Thanks to Kaggsy’s Bookish Ramblings for hosing #readindies month. (WordPress isn’t liking hyperlinks, so here is the link: https://kaggsysbookishramblings.wordpress.com/2023/02/01/welcome-to-reading-independent-publishers-month-2023-readindies/)
The Story
“Far in the distance there were purple hills, their outlines softened by haze. All the colours were clean–like the colours in a brand new paintbox–and the sunshie was so strong that the very air seemed to glitter….”
Girls boarding school headmistress Charlotte is leading a predictably drab life. An old harpy of a teacher on her nerves, platonic almost work dates with a local headmaster, and all the drama only a group of women aged 8 to death, shut up in a school together can deliver.
“Charlotte saw a tall man with a brown face and hazel eyes…his hair was the colour of old mahogany, dark reddish brown, with copper tints where the sun had caught it….he was full of life and vigour….He was in full rig to-night, with kilt and silver buttoned doublet and lace falls at neck and wrists….he wore his finery with same unconscious ease as the old faded kilt…and patched tweed jacket which he wore upon the hill.”
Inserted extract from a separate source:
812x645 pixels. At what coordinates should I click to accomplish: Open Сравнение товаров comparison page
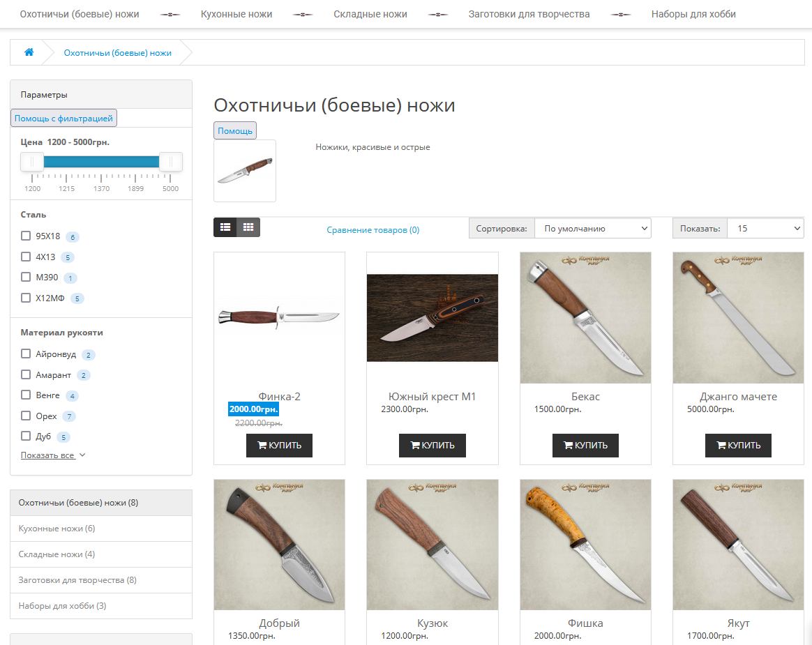(373, 229)
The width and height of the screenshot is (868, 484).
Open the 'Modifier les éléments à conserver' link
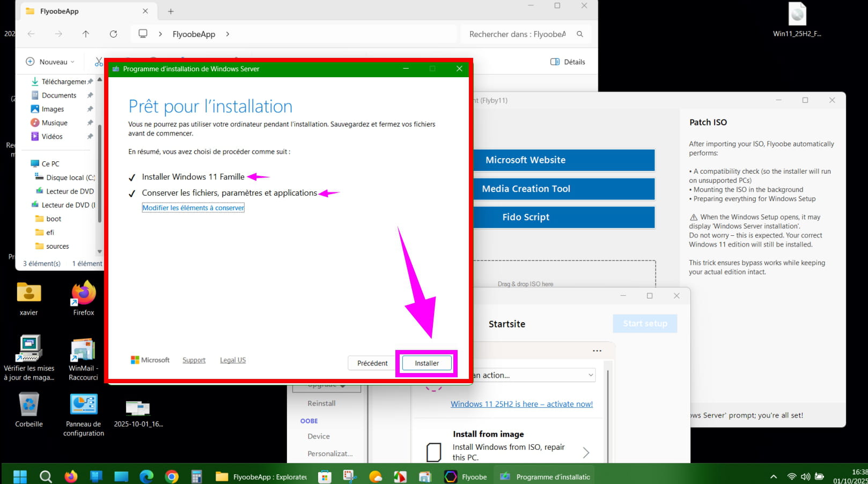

But Charlotte does take an interest in her students. One girl, comes from a local home with a very odd father. Another, Tessa MacRynne, in a on an island off Scotland–the island is her father’s estate. When it comes to pass that Charlotte is to spend part of her holiday on the island with the two girls and the local girl’s young brothers, her life starts to improve. One reason for this is Rory–the Red MacRynne!
My Thoughts
Probably because I was forced to spend 40 hours a week at a desk surrounded by out-of-control, cliquish women, I actually must say I found the first part of this book….sssslllooowww. I got very tired of the old shrew. Sir Joseph was right, she was “An obnoxious female” indeed! Thankfully, once Charlotte stepped off the plane and into the boat (I love how in the UK everything is a “yacht”) to go across to Targ–the island estate, had time allowed I’d have finished it in one sitting. Exactly the sort of book I needed at that moment–greatly helped by a big Scotsman named Rory (a favorite name of mine since before the Gilmore Girls made it a girls name).
And then there’s that last little gift….what boy wouldn’t want to grow up to be the “factor” on a Laird’s island estate? Too swoony.
The tedious beginning (there is setting the atmosphere and then there is making it so real you can’t escape it–a lost art today) was annoying, but Targ and the world that existed upon it more than compensated.
Charlotte Fairlie by D.E. Stevenson. For once I read the print (Kindle) version, which is only $2.99
https://www.amazon.com/Charlotte-Fairlie-D-Stevenson-ebook/dp/B09LMBL32S/ref=tmm_kin_swatch_0?_encoding=UTF8&qid=1677606769&sr=8-1 Link to book–Wordpress is not liking hyperlinks.
Is it my imagination or is Rory (on the book’s cover above) wearing the Lord of the Isle tartan which someone else is modeling below?